== Segment start ==

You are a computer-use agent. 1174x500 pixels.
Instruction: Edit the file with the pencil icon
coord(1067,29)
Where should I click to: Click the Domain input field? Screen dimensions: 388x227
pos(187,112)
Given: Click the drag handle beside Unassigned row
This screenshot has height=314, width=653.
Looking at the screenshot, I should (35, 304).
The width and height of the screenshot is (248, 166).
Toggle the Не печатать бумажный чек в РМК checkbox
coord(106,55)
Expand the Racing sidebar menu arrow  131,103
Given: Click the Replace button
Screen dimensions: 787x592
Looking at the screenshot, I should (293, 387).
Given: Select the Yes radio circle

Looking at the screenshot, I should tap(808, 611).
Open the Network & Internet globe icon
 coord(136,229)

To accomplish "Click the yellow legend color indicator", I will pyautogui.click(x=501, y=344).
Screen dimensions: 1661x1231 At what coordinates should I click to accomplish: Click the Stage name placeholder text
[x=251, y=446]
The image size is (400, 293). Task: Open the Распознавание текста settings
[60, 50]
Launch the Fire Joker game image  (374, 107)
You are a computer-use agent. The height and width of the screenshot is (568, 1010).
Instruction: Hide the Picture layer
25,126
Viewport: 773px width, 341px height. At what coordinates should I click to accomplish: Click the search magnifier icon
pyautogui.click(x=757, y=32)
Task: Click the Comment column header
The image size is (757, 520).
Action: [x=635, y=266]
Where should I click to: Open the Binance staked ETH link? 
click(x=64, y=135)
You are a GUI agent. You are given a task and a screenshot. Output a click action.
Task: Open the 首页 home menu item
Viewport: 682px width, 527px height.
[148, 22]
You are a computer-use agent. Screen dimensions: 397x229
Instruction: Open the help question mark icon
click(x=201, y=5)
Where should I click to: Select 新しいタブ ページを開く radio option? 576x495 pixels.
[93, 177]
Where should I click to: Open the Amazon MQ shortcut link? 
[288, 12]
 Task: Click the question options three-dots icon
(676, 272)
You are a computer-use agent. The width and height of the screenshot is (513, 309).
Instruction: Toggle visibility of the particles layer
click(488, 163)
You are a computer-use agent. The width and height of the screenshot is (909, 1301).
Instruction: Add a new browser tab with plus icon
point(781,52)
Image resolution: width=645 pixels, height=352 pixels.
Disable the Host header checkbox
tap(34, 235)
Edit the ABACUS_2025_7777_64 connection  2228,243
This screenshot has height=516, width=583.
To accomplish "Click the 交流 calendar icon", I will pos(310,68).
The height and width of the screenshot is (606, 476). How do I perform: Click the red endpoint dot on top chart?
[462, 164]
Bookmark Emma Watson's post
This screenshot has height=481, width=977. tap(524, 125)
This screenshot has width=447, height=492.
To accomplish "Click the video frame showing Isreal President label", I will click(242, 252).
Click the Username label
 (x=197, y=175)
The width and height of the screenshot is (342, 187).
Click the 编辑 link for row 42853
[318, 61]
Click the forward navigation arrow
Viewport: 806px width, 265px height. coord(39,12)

== Segment end ==

EXERCISE GOAL: Nothing in the data may change. Give it again in full.

EXERCISE ANSWER:
You are a computer-use agent. 1174x500 pixels.
Instruction: Edit the file with the pencil icon
coord(1067,29)
Where should I click to: Click the Domain input field? Screen dimensions: 388x227
pos(187,112)
Given: Click the drag handle beside Unassigned row
This screenshot has height=314, width=653.
Looking at the screenshot, I should (35, 304).
The width and height of the screenshot is (248, 166).
Toggle the Не печатать бумажный чек в РМК checkbox
coord(106,55)
Expand the Racing sidebar menu arrow  131,103
Given: Click the Replace button
Screen dimensions: 787x592
Looking at the screenshot, I should (293, 387).
Given: Select the Yes radio circle

Looking at the screenshot, I should tap(808, 611).
Open the Network & Internet globe icon
 coord(136,229)

To accomplish "Click the yellow legend color indicator", I will pyautogui.click(x=501, y=344).
Screen dimensions: 1661x1231 At what coordinates should I click to accomplish: Click the Stage name placeholder text
[x=251, y=446]
The image size is (400, 293). Task: Open the Распознавание текста settings
[60, 50]
Launch the Fire Joker game image  (374, 107)
You are a computer-use agent. The height and width of the screenshot is (568, 1010).
Instruction: Hide the Picture layer
25,126
Viewport: 773px width, 341px height. At what coordinates should I click to accomplish: Click the search magnifier icon
pyautogui.click(x=757, y=32)
Task: Click the Comment column header
The image size is (757, 520).
Action: [x=635, y=266]
Where should I click to: Open the Binance staked ETH link? 
click(x=64, y=135)
You are a GUI agent. You are given a task and a screenshot. Output a click action.
Task: Open the 首页 home menu item
Viewport: 682px width, 527px height.
[148, 22]
You are a computer-use agent. Screen dimensions: 397x229
Instruction: Open the help question mark icon
click(x=201, y=5)
Where should I click to: Select 新しいタブ ページを開く radio option? 576x495 pixels.
[93, 177]
Where should I click to: Open the Amazon MQ shortcut link? 
[288, 12]
 Task: Click the question options three-dots icon
(676, 272)
You are a computer-use agent. The width and height of the screenshot is (513, 309).
Instruction: Toggle visibility of the particles layer
click(488, 163)
You are a computer-use agent. The width and height of the screenshot is (909, 1301).
Instruction: Add a new browser tab with plus icon
point(781,52)
Image resolution: width=645 pixels, height=352 pixels.
Disable the Host header checkbox
tap(34, 235)
Edit the ABACUS_2025_7777_64 connection  2228,243
This screenshot has height=516, width=583.
To accomplish "Click the 交流 calendar icon", I will pos(310,68).
The height and width of the screenshot is (606, 476). How do I perform: Click the red endpoint dot on top chart?
[462, 164]
Bookmark Emma Watson's post
This screenshot has height=481, width=977. tap(524, 125)
This screenshot has width=447, height=492.
To accomplish "Click the video frame showing Isreal President label", I will click(242, 252).
Click the Username label
 (x=197, y=175)
The width and height of the screenshot is (342, 187).
Click the 编辑 link for row 42853
[318, 61]
Click the forward navigation arrow
Viewport: 806px width, 265px height. coord(39,12)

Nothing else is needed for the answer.